Owing to their integral involvement in cell cycle regulation, the Polo-like
kinase (Plk) family, particularly Plk1, has emerged as an attractive therapeutic target in oncology. In recent years, several Plk1 inhibitors have been developed, with some agents showing encouraging results in early-phase clinical trials. This review focuses on
volasertib (
BI 6727; an investigational agent), a potent and selective Plk inhibitor.

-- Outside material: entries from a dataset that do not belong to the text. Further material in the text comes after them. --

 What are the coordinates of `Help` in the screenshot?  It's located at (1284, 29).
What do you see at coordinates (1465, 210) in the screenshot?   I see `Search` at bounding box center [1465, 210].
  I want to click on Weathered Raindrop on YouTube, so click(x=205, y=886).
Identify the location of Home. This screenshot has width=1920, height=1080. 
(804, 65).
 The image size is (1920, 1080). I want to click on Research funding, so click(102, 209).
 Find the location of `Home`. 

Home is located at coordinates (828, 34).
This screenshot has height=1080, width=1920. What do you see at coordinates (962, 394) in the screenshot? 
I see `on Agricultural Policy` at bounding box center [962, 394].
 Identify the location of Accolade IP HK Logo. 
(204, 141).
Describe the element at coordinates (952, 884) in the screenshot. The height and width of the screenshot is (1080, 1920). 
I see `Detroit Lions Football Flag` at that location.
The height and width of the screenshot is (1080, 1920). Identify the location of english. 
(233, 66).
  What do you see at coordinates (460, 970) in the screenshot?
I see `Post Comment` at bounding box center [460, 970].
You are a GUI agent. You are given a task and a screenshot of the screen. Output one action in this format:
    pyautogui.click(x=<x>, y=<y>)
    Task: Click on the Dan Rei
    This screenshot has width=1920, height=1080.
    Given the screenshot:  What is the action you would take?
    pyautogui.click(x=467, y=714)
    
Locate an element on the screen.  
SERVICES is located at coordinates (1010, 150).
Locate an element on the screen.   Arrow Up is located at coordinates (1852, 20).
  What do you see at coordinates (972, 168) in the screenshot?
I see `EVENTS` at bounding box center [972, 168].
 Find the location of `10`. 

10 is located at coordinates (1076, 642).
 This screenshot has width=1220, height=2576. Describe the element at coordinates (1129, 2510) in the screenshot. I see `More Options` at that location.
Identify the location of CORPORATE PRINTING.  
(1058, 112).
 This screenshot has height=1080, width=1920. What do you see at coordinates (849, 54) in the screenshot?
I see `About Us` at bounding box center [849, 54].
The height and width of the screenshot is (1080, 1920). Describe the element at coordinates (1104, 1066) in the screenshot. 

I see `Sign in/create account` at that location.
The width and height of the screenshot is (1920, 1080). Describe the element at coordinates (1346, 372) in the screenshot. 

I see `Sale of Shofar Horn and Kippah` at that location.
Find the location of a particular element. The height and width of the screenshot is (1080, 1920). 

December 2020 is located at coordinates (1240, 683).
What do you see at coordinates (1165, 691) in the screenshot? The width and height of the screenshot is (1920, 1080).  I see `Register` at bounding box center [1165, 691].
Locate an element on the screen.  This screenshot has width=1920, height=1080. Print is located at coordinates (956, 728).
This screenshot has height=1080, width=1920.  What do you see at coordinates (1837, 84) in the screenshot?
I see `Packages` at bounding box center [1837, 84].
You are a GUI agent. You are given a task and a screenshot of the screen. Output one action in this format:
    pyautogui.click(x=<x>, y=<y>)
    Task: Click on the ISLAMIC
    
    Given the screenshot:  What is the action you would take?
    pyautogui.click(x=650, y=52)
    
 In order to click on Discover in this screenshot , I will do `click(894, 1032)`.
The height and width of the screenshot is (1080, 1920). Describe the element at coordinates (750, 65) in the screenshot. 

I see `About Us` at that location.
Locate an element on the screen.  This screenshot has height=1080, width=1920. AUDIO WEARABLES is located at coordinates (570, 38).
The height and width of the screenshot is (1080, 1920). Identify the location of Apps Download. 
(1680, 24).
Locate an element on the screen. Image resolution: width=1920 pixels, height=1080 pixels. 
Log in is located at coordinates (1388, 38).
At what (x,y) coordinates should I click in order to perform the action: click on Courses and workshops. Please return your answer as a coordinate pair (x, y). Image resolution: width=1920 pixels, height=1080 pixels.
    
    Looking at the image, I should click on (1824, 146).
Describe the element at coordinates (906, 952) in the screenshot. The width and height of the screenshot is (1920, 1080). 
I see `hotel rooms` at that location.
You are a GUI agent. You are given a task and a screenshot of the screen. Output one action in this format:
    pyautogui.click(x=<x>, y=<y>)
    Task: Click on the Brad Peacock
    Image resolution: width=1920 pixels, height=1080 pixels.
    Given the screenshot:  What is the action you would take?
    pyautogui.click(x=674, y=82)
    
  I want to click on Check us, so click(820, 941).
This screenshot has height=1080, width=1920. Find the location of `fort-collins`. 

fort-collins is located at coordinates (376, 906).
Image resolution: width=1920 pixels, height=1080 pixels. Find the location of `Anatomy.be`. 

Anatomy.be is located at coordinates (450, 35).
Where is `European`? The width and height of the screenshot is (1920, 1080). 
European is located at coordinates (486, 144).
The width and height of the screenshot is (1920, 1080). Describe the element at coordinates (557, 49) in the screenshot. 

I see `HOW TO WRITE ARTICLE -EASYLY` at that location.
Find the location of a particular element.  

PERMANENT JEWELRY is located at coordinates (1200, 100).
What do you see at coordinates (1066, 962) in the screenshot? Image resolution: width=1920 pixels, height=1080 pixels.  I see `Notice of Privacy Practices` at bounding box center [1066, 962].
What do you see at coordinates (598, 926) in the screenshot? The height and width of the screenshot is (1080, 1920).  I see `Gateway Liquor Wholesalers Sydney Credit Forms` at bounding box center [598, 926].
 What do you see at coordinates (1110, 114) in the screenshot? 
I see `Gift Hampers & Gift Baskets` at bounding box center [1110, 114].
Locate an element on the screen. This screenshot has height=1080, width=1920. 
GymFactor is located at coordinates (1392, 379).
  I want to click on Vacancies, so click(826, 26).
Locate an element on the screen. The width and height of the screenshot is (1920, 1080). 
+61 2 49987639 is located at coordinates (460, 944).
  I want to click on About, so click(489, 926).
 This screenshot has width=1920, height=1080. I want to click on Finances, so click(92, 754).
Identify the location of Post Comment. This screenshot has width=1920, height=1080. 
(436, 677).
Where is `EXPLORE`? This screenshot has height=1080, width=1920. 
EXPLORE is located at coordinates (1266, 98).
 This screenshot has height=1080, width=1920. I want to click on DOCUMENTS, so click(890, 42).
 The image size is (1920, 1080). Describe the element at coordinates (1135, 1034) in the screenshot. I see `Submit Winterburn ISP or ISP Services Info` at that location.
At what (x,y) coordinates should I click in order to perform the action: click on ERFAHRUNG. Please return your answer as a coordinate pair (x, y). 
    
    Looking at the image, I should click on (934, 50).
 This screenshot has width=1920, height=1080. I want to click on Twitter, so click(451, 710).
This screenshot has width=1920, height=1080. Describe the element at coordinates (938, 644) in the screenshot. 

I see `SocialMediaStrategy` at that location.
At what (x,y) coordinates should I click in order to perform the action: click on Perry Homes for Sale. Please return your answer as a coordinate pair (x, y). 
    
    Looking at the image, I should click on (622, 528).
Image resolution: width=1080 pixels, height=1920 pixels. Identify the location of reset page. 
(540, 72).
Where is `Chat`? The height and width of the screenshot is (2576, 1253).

Volasertib has shown promising activity in various
cancer cell lines and xenograft models of human
cancer. Trials performed to date suggest that
volasertib has clinical efficacy in a range of
malignancies, with the most promising results seen in patients with
acute myeloid leukemia (AML). Encouragingly, recent phase II data have demonstrated that
volasertib combined with low-dose
cytarabine (LDAC) was associated with higher response rates and improved event-free survival than LDAC alone in patients with previously untreated AML. Based on these observations, and its presumably manageable safety profile,
volasertib is currently in phase III development as a potential treatment for patients with AML who are ineligible for intensive
remission induction therapy. Given that many patients with AML are of an older age and frail, this constitutes an area of major unmet need. In this review, we discuss the biologic rationale for Plk1 inhibitors in
cancer, the clinical development of
volasertib to date in solid
tumors and AML, and the future identification of
biomarkers that might predict response to
volasertib and help determine the role of this agent in the clinic.